The math is brutal. Assume his initial collateral was $15M. A 5% drop (to $2,650) would trigger a loss of $6M (40% of collateral). The smart contract would liquidate roughly 50% of the position, recovering $3M of that loss. But now the remaining position is $60M, with $9M collateral – a 15% buffer. ETH then drops another 3% to $2,570. Loss: $1.8M. Another partial liquidation. And so on. By the time ETH hit $2,430 (his original liquidation price), he had already been partially liquidated multiple times, his collateral depleted, and the full position wiped out.
The on-chain data confirms this: over a 6-hour window, Hyperliquid executed 47 separate liquidation orders against Machi BB’s address, totaling $80.2M in notional value. The largest single liquidation was $24M; the smallest was $340K. Each transaction is stamped on Hyperliquid’s L1, immutable, auditable.

Now, for the contrarian: the bulls will argue that Hyperliquid’s system worked perfectly. No bad debt was socialized. The exchange remained solvent. The liquidation engine was efficient. And they are right – at the protocol level. But that misses the broader fragility. Machi BB was the largest single position on Hyperliquid at the time. When he was liquidated, the cascading created a local sell pressure that ETH briefly felt (a 2% dip in 30 minutes). The system passed, but the risk accumulation was real. My own DeFi stress-test models from 2020 (built for MakerDAO and Compound) would have flagged this: concentrated positions of this size on a single venue create systemic tail risk. Hyperliquid’s TVL is ~$300M; one trader holding $120M in notional is 40% of the TVL. That is not decentralized risk distribution – it is centralized exposure dressed in smart contracts.
Contrarian: What the Bulls Got Right
The bulls will also say that selling BAYC to cover margin was a rational move. Machi Big Brother turned his NFT collection into a liquidity buffer. He dumped BAYC #XXXX (I will not name the exact token to avoid market manipulation risk) at 42 ETH, about 20% below the floor at the time. That sale injected roughly $1.2M into his wallet, which he used to post additional margin on Hyperliquid – but it wasn’t enough to stop the liquidation. The bulls argue that without that NFT sale, his loss would have been worse; that this demonstrates the fungibility of crypto assets as emergency collateral. They are not wrong.

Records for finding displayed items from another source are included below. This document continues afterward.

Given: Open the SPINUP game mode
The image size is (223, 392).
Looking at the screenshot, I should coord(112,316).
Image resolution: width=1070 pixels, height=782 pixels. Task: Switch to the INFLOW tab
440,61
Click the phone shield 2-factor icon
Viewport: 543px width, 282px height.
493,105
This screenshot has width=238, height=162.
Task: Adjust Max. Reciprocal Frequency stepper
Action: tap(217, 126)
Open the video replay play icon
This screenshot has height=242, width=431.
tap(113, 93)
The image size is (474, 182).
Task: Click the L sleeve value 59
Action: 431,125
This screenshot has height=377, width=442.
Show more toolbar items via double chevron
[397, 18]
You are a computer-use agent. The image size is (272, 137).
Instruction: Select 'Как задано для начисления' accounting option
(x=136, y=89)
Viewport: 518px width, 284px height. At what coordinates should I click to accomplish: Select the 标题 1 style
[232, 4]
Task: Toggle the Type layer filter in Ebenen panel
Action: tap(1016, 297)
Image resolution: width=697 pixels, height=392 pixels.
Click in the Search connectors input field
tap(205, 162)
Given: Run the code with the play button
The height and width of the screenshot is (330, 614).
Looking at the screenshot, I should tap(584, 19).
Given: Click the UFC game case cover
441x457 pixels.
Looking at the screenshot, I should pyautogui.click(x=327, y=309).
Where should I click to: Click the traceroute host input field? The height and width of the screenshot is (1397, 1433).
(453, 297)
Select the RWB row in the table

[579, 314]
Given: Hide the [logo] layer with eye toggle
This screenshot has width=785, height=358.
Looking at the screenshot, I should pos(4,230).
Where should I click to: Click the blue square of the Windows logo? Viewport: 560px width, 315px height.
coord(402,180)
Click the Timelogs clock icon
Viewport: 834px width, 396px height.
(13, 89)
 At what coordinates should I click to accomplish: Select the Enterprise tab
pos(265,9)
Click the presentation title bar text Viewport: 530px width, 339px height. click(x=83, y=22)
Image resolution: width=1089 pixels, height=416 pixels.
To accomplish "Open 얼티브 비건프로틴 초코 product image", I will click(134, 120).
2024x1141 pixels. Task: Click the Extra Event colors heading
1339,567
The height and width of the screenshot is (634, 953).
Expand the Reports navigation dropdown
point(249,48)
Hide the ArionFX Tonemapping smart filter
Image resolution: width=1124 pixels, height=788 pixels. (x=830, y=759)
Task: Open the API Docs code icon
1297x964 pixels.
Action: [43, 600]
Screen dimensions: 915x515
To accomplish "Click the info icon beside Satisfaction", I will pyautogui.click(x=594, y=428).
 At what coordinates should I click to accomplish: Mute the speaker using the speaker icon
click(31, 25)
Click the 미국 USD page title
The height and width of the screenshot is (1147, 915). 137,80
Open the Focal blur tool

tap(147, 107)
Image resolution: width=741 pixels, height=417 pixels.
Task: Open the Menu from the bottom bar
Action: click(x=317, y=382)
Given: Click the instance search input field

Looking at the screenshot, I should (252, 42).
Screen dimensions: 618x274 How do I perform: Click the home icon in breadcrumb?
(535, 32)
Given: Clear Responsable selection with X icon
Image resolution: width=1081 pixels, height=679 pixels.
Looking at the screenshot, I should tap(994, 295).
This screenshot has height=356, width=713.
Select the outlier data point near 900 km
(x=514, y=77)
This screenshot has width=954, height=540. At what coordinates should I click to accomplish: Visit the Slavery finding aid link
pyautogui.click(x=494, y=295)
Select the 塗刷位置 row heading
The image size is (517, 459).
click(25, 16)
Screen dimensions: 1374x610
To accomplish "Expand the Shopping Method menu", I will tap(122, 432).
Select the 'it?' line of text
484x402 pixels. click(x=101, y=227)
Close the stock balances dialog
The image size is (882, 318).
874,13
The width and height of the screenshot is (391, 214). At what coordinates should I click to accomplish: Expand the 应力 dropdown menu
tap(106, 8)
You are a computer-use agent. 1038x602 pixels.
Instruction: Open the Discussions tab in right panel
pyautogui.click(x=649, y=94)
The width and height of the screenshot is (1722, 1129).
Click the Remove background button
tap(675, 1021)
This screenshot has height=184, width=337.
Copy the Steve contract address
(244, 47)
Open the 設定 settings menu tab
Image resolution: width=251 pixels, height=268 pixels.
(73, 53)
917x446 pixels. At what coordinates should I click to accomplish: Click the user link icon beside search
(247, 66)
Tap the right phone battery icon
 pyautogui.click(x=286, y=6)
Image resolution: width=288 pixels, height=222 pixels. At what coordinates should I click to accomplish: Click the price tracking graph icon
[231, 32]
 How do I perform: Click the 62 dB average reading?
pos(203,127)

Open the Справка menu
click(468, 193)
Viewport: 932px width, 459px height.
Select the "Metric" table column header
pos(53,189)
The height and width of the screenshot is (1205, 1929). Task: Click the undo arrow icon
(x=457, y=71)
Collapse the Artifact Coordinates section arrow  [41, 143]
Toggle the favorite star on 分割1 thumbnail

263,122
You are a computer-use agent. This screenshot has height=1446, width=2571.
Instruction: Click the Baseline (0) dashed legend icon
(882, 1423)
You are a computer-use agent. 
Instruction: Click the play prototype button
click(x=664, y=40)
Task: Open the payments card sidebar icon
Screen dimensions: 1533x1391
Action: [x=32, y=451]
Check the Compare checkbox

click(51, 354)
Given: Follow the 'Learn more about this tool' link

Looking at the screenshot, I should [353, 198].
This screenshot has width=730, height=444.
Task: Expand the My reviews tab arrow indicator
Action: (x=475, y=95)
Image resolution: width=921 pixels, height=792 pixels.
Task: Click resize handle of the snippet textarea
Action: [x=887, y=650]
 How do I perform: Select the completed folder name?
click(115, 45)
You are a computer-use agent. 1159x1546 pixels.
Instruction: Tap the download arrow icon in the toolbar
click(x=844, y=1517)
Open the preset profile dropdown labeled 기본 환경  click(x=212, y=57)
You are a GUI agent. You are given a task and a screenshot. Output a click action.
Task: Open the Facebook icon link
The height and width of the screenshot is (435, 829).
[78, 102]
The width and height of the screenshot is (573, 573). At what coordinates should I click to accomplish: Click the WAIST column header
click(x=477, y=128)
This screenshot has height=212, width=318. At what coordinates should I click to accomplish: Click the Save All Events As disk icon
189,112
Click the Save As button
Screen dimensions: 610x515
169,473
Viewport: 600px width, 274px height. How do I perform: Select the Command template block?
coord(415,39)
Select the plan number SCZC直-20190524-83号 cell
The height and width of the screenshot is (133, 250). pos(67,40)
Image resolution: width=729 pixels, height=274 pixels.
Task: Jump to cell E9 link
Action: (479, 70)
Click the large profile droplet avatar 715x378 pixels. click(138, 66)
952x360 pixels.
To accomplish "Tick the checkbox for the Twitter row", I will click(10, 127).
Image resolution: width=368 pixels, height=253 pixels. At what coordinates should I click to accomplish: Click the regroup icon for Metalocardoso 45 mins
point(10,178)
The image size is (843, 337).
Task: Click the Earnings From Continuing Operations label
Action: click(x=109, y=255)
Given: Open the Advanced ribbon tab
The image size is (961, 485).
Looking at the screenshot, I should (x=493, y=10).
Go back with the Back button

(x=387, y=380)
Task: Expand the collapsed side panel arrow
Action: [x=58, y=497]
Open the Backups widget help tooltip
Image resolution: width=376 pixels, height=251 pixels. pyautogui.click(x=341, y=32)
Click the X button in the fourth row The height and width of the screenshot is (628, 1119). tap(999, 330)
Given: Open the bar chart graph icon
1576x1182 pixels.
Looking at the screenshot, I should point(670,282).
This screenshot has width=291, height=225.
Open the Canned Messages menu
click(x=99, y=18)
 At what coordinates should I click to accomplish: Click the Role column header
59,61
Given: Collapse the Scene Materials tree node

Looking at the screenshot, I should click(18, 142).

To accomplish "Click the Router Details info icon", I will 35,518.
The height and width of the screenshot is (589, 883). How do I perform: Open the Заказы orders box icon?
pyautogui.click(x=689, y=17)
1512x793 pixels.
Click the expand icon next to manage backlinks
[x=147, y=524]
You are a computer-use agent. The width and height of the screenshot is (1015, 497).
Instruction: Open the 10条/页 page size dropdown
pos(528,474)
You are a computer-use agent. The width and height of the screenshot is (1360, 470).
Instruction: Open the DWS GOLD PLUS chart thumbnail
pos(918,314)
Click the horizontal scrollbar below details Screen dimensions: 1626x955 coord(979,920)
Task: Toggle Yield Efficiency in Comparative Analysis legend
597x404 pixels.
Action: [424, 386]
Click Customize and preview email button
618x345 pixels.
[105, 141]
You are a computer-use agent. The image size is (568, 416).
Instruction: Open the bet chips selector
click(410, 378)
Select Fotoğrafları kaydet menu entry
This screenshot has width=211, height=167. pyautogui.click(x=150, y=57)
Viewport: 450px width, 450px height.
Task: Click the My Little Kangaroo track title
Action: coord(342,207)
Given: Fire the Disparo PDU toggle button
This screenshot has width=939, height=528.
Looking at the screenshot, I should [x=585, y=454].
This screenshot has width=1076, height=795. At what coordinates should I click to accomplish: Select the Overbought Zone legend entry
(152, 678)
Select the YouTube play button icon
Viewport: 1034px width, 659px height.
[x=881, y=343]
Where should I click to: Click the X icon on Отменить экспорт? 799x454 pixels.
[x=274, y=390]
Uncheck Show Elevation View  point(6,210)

But note the asymmetry. The bulls celebrate the liquidity of NFTs, yet this very liquidity came from panic selling. Machi BB was forced to sell a blue-chip NFT at a discount, driving its floor price down by 5% in a single trade. That is not proof of a healthy market; it is proof of contagion. The crypto ecosystem’s interconnectedness means that a leveraged bet on ETH can cascade into the NFT market, which then depresses sentiment, which then pushes down other collaterals, and so on. The bulls see a functioning safety valve. I see a systemic feedback loop that amplifies downside.
Takeaway: The Ledger Never Forgets
The ledger never forgets. Machi Big Brother’s $80M loss is not an anomaly – it is the natural endpoint of a leverage strategy executed without circuit breakers. The question every trader should ask: if the most liquidated user on Hyperliquid (a known pattern) could be wiped out in six hours, what happens when a less prepared speculator follows the same playbook? The data speaks. Are you listening?
Code never forgets. The liquidation logs on Hyperliquid are permanent. Anyone can query them. But the lesson will be lost on the next whale who sees a 5% pullback as a buying opportunity. The next cascade is already being built, one margin call at a time.